PREJUÍZOS

Defesa Civil presta atendimento às vítimas da maré alta em Outeiro

Equipe da Sesan fez a retirada dos entulhos que foram trazidos pela maré alta

Comerciantes afetados pelas fortes ondas durante o período da maré alta que atingiram a ilha de Caratateua receberam na manhã desta segunda-feira, 25, os atendimentos da Prefeitura de Belém, por meio da Defesa Civil Municipal. Muitos estabelecimentos foram vistoriados, e 11 pontos comerciais notificados por estarem em situação de risco. A elevação do nível das águas da baía do Guajará, que chegou a mais de 4 metros, ocasionou uma série de estragos a bares e restaurantes no distrito de Outeiro, em Belém.

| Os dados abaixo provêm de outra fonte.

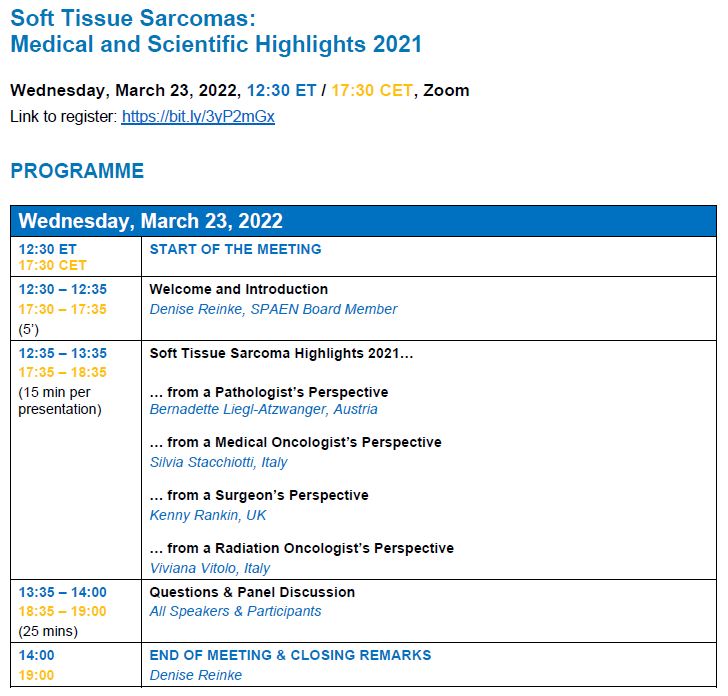Select speaker name Silvia Stacchiotti, Italy

[218, 462]
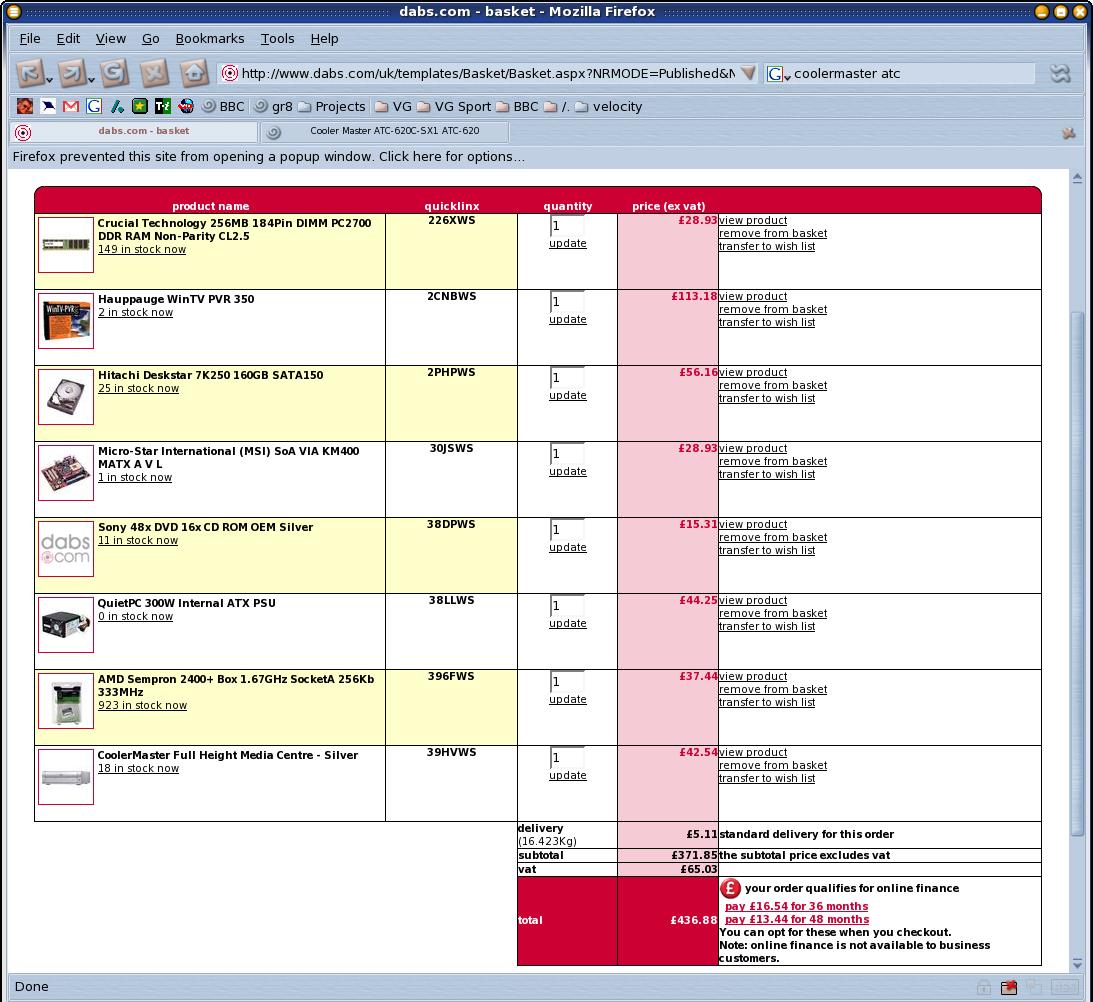Screen dimensions: 1093x1002
Task: Open the URL history dropdown arrow
Action: click(x=748, y=74)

“A Prefeitura de Belém, por meio da Defesa Civil Municipal, tem feito alertas com o objetivo de prevenir essas situações de riscos. Para melhor atender a Outeiro, montamos uma equipe de gerenciamento de crise que trabalha em parceira com a Administração Regional do Outeiro no mapeamento de possíveis estabelecimentos em situação de risco”, explicou Carol Rezende, coordenadora da Defesa Civil Municipal.

Ruth Cardoso, de 45 anos, teve seu estabelecimento destruído pelas ondas na tarde do último domingo, 24. A construção irregular na beira da praia favoreceu o acidente. “Eu perdi tudo, perdi meu trabalho e minha moradia”, lamentou Ruth. Além do sofrimento de não ter onde morar e trabalhar, a comerciante teve seus bens furtados. “Durante a alta da maré, pessoas maldosas se aproveitaram da situação e levaram meus bens, como freezer, celular, roupas e minha renda”, contou a comerciante.

O comerciante Sergio Feitosa, de 40 anos, lamentou as perdas. “Perdemos vários eletrodomésticos com a maré alta, e vários pontos do bar foram comprometidos por conta das fortes ondas. Nossa ideia é reformar o que foi danificado e recomeçar as atividades, pois dependemos das vendas”, antecipou o comerciante.

Providências - Uma equipe técnica do Centro de Referência de Assistência Social (Cras-Outeiro) esteve no local levantando informações e conhecendo as reais necessidades das vítimas. “Neste primeiro momento, estamos conhecendo as famílias e vítimas, pois temos situações distintas. Todos os envolvidos serão inseridos no nosso plano de acompanhamento para saber se podem ou já recebem benefícios e assistências, além de receber os atendimentos psicossociais no Cras”, detalhou Felipe Gonçalves, coordenador do Cras-Outeiro.

Com a elevação da maré, entulhos e muito lixo domiciliar foram arrastados para as calçadas. Equipes de limpeza urbana da Administração Regional do Outeiro (Arout) e da Secretaria de Saneamento (Sesan) montaram um grande mutirão de limpeza que tem atendido às áreas mais afetadas pelo fenômeno natural.

“Estamos integrando as secretarias e órgãos do município para ajudarmos as pessoas afetadas. Estamos realizando vistorias técnicas e pensando em modelos de construções mais seguras e sustentáveis para ajudar os permissionários das barracas da praia”, destacou Yan Miranda, agente administrativo de Outeiro.